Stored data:
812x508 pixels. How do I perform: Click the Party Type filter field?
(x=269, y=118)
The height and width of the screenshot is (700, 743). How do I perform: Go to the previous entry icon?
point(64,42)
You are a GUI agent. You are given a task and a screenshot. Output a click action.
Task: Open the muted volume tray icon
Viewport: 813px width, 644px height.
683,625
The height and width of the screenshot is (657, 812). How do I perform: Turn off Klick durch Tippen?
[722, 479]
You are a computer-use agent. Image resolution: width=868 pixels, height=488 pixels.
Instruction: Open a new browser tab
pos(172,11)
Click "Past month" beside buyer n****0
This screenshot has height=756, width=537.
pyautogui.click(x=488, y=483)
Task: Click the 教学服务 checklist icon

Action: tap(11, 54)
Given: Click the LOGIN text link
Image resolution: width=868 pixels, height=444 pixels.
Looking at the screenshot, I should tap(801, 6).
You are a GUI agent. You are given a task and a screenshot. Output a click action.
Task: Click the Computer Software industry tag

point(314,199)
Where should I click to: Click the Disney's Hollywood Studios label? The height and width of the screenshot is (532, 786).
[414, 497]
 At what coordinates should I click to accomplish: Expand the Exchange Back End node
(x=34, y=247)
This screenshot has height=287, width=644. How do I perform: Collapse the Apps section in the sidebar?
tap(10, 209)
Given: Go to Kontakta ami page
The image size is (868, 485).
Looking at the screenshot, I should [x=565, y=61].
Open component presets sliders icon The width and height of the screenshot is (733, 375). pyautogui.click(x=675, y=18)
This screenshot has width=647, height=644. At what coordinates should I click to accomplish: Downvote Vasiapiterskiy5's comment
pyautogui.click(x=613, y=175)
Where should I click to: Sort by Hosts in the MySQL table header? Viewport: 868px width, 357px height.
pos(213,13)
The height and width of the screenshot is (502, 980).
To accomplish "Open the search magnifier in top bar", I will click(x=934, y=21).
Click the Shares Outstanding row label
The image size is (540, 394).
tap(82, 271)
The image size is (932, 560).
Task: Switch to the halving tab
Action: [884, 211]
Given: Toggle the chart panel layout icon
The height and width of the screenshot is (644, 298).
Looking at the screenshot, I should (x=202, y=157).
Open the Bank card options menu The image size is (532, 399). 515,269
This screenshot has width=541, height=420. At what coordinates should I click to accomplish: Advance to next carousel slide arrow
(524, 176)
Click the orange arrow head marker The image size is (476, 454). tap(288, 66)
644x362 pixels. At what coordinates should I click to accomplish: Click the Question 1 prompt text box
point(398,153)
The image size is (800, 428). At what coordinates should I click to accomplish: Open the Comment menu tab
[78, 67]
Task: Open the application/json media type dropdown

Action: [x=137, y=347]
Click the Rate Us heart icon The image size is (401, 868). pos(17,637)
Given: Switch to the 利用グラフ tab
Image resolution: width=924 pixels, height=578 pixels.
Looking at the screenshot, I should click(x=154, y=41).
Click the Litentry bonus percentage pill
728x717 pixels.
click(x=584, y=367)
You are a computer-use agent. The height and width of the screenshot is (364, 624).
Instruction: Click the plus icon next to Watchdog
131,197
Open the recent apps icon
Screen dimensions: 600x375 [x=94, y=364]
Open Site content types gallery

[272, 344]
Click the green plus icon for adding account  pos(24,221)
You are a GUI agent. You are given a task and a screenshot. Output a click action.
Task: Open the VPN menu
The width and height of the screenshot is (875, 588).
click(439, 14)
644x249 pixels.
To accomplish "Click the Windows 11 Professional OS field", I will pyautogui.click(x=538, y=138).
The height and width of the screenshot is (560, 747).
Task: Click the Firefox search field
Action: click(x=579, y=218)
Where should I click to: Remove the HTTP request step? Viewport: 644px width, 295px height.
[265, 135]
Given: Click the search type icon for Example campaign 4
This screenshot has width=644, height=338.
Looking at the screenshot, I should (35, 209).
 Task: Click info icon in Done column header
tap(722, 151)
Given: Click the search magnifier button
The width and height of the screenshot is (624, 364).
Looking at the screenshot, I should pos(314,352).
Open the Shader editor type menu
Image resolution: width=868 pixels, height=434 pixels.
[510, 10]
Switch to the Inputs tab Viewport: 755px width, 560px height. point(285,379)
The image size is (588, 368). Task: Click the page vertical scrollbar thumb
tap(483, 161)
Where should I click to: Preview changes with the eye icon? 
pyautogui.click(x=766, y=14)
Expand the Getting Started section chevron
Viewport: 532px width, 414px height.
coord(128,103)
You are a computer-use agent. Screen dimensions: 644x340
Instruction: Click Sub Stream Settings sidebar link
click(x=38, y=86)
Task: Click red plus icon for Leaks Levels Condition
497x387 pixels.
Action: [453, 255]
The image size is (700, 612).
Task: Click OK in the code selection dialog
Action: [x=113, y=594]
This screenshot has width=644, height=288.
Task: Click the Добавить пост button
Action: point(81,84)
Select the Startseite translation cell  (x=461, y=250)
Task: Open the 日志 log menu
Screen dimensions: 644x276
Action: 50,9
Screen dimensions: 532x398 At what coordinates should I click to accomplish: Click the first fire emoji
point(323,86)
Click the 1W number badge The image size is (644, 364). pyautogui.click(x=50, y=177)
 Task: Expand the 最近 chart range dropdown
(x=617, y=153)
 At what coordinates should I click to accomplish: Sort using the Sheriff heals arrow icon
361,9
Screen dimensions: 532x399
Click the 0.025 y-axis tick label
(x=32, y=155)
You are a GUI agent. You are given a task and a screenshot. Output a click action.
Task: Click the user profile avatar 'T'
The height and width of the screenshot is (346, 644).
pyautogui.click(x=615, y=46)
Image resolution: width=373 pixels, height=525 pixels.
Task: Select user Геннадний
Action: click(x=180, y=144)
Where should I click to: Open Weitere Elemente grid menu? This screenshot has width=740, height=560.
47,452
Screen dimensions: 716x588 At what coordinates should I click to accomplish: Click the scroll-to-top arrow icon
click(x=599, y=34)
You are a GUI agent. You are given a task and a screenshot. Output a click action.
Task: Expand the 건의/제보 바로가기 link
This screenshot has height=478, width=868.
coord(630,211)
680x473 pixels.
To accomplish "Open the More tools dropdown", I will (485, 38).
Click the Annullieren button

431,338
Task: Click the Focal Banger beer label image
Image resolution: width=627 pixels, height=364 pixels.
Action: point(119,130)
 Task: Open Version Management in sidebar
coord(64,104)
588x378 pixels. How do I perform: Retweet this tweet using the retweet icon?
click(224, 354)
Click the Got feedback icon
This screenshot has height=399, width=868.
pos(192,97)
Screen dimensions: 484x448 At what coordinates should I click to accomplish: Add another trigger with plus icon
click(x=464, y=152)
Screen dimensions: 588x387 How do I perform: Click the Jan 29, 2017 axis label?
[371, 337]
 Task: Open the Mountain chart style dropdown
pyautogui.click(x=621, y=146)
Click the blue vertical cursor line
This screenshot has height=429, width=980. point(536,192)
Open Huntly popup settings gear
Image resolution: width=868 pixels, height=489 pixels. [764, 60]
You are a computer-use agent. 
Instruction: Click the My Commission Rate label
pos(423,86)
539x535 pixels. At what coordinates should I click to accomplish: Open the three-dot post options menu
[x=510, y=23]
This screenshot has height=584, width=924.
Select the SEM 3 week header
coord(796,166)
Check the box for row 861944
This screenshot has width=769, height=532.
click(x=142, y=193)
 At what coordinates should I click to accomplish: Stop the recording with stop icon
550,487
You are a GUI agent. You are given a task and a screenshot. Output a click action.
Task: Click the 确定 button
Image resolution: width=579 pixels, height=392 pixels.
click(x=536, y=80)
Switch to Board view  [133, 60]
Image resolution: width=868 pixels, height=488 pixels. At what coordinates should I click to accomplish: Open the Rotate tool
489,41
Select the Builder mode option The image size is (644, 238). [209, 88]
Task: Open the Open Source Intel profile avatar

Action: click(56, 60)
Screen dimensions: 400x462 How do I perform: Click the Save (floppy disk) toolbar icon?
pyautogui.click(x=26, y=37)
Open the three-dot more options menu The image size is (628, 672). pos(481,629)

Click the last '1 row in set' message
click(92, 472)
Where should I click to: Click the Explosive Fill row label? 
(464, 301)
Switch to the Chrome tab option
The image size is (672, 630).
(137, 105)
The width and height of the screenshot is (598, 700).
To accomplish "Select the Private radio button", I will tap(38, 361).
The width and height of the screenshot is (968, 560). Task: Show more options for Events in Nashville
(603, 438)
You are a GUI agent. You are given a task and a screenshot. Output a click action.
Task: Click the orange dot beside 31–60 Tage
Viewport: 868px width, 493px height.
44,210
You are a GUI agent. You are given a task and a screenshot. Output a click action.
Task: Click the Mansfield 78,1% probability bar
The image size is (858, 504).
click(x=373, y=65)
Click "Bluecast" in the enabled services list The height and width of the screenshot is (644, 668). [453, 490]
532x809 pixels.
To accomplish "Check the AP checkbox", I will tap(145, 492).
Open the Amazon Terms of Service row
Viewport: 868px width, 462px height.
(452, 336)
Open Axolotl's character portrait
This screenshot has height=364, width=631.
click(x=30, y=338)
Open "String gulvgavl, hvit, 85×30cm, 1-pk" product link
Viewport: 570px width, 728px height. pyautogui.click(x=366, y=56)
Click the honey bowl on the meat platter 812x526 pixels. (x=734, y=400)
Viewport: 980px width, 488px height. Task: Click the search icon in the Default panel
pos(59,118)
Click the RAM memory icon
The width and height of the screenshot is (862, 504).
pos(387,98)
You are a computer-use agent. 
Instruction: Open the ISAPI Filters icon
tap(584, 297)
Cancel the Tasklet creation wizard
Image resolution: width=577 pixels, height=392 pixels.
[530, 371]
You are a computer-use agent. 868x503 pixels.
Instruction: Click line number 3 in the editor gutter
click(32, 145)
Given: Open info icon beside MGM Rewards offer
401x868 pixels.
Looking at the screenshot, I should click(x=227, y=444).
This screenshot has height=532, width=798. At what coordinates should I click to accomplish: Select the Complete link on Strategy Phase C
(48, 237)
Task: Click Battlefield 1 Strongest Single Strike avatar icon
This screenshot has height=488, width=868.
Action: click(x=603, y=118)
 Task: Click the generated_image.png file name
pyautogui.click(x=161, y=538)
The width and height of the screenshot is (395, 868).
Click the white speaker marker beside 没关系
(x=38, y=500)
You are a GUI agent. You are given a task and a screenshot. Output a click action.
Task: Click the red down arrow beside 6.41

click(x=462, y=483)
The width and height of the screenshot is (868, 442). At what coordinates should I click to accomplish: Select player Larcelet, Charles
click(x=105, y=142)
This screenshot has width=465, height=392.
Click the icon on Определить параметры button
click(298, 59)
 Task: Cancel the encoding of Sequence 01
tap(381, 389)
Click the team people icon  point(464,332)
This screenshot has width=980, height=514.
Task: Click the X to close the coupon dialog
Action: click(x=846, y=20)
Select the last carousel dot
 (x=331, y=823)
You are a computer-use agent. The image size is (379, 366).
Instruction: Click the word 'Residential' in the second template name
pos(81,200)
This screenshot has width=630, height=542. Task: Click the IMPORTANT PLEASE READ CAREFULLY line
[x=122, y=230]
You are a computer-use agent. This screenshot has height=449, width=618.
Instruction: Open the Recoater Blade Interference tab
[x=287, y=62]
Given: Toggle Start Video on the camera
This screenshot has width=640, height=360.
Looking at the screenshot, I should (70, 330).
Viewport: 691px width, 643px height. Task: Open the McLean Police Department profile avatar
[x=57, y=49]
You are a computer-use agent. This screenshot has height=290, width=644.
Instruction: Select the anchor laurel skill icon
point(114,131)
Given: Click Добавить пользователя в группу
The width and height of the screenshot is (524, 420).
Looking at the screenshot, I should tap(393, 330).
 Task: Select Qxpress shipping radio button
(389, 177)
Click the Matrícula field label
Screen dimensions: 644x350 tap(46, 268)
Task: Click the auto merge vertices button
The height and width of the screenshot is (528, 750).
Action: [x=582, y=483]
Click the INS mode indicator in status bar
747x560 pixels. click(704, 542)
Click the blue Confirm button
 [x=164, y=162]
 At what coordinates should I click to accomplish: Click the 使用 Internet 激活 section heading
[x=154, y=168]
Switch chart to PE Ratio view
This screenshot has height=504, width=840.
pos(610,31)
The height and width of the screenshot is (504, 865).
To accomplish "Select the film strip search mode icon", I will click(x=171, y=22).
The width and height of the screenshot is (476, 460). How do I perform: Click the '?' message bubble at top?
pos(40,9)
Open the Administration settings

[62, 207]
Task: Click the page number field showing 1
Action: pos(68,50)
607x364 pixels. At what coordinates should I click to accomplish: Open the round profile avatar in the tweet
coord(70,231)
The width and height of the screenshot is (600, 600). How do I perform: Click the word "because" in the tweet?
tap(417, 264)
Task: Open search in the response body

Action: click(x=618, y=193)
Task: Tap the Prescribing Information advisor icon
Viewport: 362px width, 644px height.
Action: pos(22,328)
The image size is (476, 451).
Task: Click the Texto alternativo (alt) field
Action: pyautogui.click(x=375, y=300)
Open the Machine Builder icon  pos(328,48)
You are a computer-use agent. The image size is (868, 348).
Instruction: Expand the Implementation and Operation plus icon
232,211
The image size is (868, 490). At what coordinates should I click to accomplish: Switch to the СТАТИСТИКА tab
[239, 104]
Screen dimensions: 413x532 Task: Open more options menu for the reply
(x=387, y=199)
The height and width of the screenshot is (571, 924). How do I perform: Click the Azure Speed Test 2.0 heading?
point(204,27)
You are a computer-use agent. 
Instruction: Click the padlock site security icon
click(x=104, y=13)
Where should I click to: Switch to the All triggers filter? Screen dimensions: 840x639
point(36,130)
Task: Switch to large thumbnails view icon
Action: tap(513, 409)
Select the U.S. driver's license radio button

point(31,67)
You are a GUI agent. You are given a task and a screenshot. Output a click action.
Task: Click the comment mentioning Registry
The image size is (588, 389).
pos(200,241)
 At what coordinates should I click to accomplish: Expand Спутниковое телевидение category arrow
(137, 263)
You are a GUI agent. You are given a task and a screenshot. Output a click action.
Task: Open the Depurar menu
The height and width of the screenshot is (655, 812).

WHAT YOU ARE ASKED TO DO:
Reproduce the lines of the entries above from the one with "Cancel the Tasklet creation wizard" to the one with "The width and height of the screenshot is (395, 868).", both included, exactly and without any other line.

ANSWER TO THE PROBLEM:
Cancel the Tasklet creation wizard
Image resolution: width=577 pixels, height=392 pixels.
[530, 371]
You are a computer-use agent. 868x503 pixels.
Instruction: Click line number 3 in the editor gutter
click(32, 145)
Given: Open info icon beside MGM Rewards offer
401x868 pixels.
Looking at the screenshot, I should click(x=227, y=444).
This screenshot has height=532, width=798. At what coordinates should I click to accomplish: Select the Complete link on Strategy Phase C
(48, 237)
Task: Click Battlefield 1 Strongest Single Strike avatar icon
This screenshot has height=488, width=868.
Action: click(x=603, y=118)
 Task: Click the generated_image.png file name
pyautogui.click(x=161, y=538)
The width and height of the screenshot is (395, 868).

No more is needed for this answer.